(Stored items)
----

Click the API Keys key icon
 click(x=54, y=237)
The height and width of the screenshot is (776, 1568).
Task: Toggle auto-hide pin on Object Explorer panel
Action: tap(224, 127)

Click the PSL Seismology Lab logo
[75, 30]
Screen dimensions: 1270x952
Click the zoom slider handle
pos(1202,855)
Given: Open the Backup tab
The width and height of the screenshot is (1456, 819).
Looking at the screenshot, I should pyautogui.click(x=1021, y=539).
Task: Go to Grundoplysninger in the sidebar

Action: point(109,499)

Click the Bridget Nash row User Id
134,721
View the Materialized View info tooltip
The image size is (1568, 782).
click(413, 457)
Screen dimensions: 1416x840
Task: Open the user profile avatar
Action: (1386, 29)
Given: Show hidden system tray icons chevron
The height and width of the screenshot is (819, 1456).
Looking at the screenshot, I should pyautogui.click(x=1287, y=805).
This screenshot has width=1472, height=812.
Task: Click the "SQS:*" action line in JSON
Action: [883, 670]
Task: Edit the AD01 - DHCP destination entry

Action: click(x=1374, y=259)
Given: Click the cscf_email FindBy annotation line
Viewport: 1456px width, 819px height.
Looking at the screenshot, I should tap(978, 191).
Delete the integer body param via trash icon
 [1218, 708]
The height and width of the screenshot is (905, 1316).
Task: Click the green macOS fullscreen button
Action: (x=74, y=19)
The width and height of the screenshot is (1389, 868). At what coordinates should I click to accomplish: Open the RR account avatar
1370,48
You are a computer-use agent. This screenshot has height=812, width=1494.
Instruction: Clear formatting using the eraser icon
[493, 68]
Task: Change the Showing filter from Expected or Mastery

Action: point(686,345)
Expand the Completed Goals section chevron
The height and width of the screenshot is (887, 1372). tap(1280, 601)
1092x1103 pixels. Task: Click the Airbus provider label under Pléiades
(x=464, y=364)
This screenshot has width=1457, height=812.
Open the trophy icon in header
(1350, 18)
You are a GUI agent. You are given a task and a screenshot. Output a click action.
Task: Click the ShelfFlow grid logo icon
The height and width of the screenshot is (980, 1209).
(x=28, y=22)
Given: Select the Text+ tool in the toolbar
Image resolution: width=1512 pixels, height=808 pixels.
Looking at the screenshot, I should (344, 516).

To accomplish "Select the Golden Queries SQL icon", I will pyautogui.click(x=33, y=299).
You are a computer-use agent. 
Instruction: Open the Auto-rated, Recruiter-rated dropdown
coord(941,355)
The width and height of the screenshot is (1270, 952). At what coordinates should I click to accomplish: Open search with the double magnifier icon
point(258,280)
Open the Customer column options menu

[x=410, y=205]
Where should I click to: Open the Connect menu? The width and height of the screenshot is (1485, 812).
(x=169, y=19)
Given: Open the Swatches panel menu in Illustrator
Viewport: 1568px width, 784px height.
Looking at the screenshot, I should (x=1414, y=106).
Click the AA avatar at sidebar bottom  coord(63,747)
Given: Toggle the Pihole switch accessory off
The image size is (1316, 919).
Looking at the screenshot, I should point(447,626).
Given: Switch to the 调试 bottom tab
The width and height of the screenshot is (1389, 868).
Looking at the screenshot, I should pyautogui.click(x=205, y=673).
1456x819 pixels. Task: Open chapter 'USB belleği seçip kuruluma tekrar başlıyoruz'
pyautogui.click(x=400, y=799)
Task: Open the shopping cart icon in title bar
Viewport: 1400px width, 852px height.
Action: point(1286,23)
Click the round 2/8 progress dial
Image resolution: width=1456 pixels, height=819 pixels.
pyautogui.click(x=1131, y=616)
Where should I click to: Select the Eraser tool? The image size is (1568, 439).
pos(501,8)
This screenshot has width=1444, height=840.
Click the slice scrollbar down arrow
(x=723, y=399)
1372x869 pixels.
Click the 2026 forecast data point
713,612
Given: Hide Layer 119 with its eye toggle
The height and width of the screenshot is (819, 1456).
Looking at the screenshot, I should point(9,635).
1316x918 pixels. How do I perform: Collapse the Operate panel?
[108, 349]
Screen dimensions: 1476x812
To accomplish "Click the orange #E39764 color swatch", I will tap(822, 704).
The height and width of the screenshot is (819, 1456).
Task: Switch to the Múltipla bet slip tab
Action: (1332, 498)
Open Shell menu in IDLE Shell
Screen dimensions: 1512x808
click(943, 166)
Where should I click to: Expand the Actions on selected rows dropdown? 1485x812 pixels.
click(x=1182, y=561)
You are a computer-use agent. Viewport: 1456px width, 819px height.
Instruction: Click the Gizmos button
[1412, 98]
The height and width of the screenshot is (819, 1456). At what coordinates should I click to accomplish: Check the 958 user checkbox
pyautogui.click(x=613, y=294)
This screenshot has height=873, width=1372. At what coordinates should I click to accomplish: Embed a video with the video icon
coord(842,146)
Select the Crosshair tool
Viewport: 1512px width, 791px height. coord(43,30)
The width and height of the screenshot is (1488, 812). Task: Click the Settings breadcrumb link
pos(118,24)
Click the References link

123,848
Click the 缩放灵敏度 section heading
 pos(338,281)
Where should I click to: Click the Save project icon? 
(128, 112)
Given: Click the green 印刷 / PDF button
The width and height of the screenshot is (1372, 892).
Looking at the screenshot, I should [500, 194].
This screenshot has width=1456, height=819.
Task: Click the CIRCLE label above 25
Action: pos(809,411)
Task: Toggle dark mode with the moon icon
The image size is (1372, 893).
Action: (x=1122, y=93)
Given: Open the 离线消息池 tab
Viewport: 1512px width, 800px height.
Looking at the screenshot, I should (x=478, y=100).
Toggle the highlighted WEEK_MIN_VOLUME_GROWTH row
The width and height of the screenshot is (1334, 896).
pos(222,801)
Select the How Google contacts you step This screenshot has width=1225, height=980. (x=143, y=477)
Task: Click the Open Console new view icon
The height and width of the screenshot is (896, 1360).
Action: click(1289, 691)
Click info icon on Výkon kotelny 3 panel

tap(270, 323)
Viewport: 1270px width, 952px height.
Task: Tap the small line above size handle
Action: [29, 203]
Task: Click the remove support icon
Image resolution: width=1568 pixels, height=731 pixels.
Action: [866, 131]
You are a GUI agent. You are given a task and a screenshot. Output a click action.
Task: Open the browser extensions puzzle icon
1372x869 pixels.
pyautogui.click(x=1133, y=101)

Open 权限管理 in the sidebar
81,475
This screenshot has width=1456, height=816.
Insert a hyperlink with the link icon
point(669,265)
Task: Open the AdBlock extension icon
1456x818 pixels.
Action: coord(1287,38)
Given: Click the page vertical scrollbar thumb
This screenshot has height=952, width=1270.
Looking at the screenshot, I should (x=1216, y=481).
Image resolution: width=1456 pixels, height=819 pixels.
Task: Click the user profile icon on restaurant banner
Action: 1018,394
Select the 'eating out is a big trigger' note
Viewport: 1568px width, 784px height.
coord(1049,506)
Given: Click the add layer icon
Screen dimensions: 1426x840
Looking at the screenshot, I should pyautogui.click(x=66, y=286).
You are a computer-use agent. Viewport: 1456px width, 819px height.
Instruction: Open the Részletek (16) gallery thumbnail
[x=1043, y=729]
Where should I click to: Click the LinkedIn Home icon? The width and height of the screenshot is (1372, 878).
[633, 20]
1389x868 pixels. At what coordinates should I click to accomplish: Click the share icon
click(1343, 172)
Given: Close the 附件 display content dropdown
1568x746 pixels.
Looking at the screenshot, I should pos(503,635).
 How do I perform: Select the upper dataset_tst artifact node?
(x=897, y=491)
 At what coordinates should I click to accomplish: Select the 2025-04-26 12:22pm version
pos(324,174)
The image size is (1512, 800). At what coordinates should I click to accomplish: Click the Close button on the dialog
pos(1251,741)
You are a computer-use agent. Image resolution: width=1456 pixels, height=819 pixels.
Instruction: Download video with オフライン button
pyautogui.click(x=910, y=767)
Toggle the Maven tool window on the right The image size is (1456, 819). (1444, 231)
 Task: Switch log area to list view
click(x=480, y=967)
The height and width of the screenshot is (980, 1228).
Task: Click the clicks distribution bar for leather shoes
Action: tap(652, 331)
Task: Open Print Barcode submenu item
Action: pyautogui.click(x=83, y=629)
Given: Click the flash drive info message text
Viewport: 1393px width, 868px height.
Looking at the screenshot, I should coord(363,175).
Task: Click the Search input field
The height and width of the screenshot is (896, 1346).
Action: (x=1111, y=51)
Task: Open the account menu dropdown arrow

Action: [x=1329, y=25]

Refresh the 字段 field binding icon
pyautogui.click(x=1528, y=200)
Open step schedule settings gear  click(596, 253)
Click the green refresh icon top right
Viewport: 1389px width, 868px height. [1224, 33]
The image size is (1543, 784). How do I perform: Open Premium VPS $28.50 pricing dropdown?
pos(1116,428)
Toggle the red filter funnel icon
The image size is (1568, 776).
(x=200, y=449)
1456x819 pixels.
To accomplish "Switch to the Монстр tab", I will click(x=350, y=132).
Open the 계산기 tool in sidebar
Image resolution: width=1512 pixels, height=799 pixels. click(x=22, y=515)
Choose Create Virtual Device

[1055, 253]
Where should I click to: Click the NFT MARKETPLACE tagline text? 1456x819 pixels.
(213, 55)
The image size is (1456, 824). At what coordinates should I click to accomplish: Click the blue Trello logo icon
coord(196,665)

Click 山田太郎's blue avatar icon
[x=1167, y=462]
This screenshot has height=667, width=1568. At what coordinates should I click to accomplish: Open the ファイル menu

----

### How to complete this task
Copy out the range of lines above starting at the line with "Given: Hide Layer 119 with its eye toggle" and ending at the line with "Given: Click the green 印刷 / PDF button", exactly and including both.

### Exercise result
Given: Hide Layer 119 with its eye toggle
The height and width of the screenshot is (819, 1456).
Looking at the screenshot, I should point(9,635).
1316x918 pixels. How do I perform: Collapse the Operate panel?
[108, 349]
Screen dimensions: 1476x812
To accomplish "Click the orange #E39764 color swatch", I will tap(822, 704).
The height and width of the screenshot is (819, 1456).
Task: Switch to the Múltipla bet slip tab
Action: (1332, 498)
Open Shell menu in IDLE Shell
Screen dimensions: 1512x808
click(943, 166)
Where should I click to: Expand the Actions on selected rows dropdown? 1485x812 pixels.
click(x=1182, y=561)
You are a computer-use agent. Viewport: 1456px width, 819px height.
Instruction: Click the Gizmos button
[1412, 98]
The height and width of the screenshot is (819, 1456). At what coordinates should I click to accomplish: Check the 958 user checkbox
pyautogui.click(x=613, y=294)
This screenshot has height=873, width=1372. At what coordinates should I click to accomplish: Embed a video with the video icon
coord(842,146)
Select the Crosshair tool
Viewport: 1512px width, 791px height. coord(43,30)
The width and height of the screenshot is (1488, 812). Task: Click the Settings breadcrumb link
pos(118,24)
Click the References link

123,848
Click the 缩放灵敏度 section heading
 pos(338,281)
Where should I click to: Click the Save project icon? 
(128, 112)
Given: Click the green 印刷 / PDF button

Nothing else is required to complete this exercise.